Он сидел совсем рядом – ближе, чем позволяли приличия, и тепло его тела окутывало меня… И от этого жар вдруг залил мое лицо, и я достала веер, чтобы обмахнуться, но от волнения пальцы не слушались меня и я уронила веер себе под ноги…
Адмирал поднял его и протянул мне. Конечно же, мое смущение, из-за которого и произошла эта неловкость, не осталось для него незамеченным. И он, передавая мне веер, как бы невзначай коснулся моей руки. Но я уже не в силах была противиться захлестнувшему меня чувству и не спешила убрать руку. И тогда его ладонь осмелела – он накрыл ею мою ладонь, и заглянул мне в глаза.
– Милая, милая Виктория… – сказал он с нежностью и теплотой, – я, наверное, должен извиниться перед вами за то, что не слишком галантно себя веду… Но мне необходимо сказать вам, что я испытываю к вам самые необыкновенные, самые теплые чувства…
Было видно, что он тщательно подыскивает слова, боясь ненароком оскорбить меня или обидеть, но все, что он говорил, вызывало во мне такую радость, что мое дыхание замирало… А между тем он осторожно продолжал:
– Виктория… Вы удивительная женщина, и мне хочется все больше и больше узнавать вас.
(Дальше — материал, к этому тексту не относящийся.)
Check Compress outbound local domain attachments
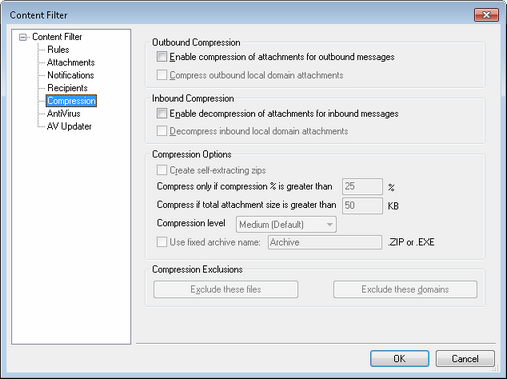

Я, к сожалению, не очень-то большой знаток женщин, и, может быть, вы простите мне некоторую неуклюжесть и, возможно, грубость моих слов… Вы, несомненно, достойны самых прекрасных выражений, но ваше присутствие влияет на меня так, что я чувствую себя неловким мальчишкой… Но я скажу вам главное… Виктория – я уверен, что вы, и только вы можете сделать меня счастливым… Впрочем… – он осекся, и, внимательно глядя на меня, после небольшой паузы сказал:
– Впрочем, я не знаю, как вы сами ко мне относитесь… Скажите мне, пожалуйста, Виктория, смею ли я надеяться на то, что вы ответите мне взаимностью? Могу вас заверить – я приму любой ваш ответ, и в любом случае наши отношения останутся такими же теплыми и дружескими…
Высказав все это, мой адмирал замолчал, и мне было приятно видеть, что он с волнением ожидает моего ответа, хотя, конечно, и догадывается о моих чувствах. А я, окончательно убедившись, что его интерес ко мне выходит далеко за пределы дружеского, и отбросив остатки светских условностей, на ломаном русском языке, который учила все это время, прошептала то, о чем уже давно кричала моя душа:
– Я люблью вас, адмирал Ларионофф…
Эти восхитительные две недели в Крыму пролетели словно одно мгновение. Мне уже приходилось бывать в Ялте, но это было в конце 1990-х. Сейчас же здесь все выглядело совершенно по-другому. Хотя, конечно, море, зелень, гора Аю-Даг – все это было в наличие. И прекрасная женщина, которая все время находилась рядом со мною.
Мы расположились в одной из лучших ялтинских гостиниц с символичным названием «Россия». Целыми днями мы с Натали гуляли по Ялте, любовались ее красотами, пили кисловатое сухое вино, слушали музыку духового оркестра – словом, просто отдыхали. Хотя, как я понял, наша беспокойная работа так и не дала нам полностью расслабиться.
На второй день после нашего прибытия в Ялту на набережной я неожиданно столкнулся нос к носу с ротмистром Познанским. Он был одетого в щегольской костюм-тройку, на голове у него была модная шляпа-котелок, а в руке – трость с серебряным набалдашником. Под руку Михаил Игнатьевич держал симпатичную молодую девицу – белокурую, румяную, с большими голубыми глазами.
– Какая встреча, Николай Арсеньевич! – изумленно воскликнул ротмистр. – Как я вижу, и вы решили выбраться в Крым, чтобы отвлечься среди здешних красот от наших грешных дел.